The U.S. military halted the transfer of detainees - 324 in the U.S. Central Command's area of responsibility last week - to Cuba two weeks ago, but Cody said he expected the flights that move the prisoners to resume in a few days. In Washington, a Pentagon official said on condition of anonymity that those flights were expected to restart Wednesday for arrival in Cuba on Thursday.
Perhaps the best asset the 101st has brought to the airfield is the Apache assault helicopter, Cody said.
"They bring the firepower we need," he said.
Cody emphasized while he does not set U.S. State Department policy, he does not think the United States will be pulling out of Afghanistan soon.
"You can be assured that we wouldn't leave the country anytime quickly," he said. "There are still a lot of bad actors out there who have to be dealt with."

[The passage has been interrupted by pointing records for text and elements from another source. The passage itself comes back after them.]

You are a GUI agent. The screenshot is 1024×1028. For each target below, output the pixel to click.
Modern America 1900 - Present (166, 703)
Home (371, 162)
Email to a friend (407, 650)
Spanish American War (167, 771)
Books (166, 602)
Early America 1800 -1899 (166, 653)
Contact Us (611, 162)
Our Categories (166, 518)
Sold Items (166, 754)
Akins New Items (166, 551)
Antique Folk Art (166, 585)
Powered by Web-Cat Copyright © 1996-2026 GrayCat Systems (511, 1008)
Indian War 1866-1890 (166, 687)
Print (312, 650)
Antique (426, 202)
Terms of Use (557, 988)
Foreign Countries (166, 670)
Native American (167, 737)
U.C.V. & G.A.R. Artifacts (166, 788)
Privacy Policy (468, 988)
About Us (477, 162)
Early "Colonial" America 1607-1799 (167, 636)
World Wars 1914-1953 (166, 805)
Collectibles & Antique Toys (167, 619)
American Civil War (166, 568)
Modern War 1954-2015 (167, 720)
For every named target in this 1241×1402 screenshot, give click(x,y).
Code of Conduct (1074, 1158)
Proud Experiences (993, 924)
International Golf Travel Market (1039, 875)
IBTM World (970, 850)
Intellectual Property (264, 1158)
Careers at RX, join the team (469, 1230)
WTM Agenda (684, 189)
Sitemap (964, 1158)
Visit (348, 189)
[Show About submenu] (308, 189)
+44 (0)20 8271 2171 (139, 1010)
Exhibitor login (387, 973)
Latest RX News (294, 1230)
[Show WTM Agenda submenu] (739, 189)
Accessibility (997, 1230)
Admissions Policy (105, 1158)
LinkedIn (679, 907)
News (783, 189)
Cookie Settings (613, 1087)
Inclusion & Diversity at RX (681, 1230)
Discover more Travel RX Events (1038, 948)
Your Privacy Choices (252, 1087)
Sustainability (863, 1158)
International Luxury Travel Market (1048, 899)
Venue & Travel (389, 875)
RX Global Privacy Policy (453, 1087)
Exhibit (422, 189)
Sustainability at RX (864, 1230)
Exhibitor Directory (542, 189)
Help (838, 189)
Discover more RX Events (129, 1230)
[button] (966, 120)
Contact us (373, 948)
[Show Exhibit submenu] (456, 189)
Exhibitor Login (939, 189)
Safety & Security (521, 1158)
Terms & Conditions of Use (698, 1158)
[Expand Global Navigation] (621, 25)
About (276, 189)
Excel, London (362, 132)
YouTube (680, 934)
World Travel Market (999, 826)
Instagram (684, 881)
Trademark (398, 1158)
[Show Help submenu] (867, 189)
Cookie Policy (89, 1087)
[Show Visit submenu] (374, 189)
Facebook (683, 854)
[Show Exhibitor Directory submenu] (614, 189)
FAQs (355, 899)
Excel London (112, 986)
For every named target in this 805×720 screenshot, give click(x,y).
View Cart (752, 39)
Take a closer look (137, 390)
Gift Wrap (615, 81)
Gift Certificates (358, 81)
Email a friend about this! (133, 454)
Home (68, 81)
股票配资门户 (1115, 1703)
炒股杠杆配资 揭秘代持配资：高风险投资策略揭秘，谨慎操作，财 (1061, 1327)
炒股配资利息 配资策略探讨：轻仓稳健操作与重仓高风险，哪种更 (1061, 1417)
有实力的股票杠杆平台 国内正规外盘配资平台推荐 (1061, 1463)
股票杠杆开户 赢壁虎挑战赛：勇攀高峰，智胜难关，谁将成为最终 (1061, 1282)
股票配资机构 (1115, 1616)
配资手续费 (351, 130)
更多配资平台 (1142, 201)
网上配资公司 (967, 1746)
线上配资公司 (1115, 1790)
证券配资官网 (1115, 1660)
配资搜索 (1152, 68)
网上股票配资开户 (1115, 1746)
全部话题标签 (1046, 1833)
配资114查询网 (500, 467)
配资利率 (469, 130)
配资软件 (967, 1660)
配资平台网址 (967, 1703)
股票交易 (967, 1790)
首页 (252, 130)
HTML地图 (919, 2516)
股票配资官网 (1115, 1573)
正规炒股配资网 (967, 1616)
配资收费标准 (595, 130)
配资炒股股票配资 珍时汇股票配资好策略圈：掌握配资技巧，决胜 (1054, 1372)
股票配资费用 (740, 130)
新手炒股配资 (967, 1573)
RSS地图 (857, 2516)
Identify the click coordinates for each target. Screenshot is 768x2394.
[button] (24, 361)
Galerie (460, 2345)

He said early estimates put the number of Taliban and al-Qaida fighters at about 50,000. If a person added the number of detainees and rough projections of people killed in the bombings and other attacks, the total is far fewer than that projection.
"The math doesn't add up," he said. "We're in for a marathon."
Part of that marathon includes humanitarian aid. But since airdrops of food have ceased, little has been done by the military but the Kandahar airfield could help carry out that mission.
Cody said the infrastructure for humanitarian aid missions is still being put in place, which includes networking with non-governmental aid agencies. He estimated that once that is in place, it would become a part of Task Force Rakkasan's mission, he just didn't know exactly when that would begin.
Meanwhile, soldiers will continue with their directives and Cody said he was impressed with the Screaming Eagles' high spirits.
While there is no running water, hot water or flushing toilets at Kandahar Airfield, many of these things will be addressed in the coming weeks or months.
The soldiers of the 101st, many of them still teen-agers, demonstrate a patriotism many people should not forget, the general said.
"No one should doubt the commitment of our youth," he said. "They were already waving the flag on Sept. 10th."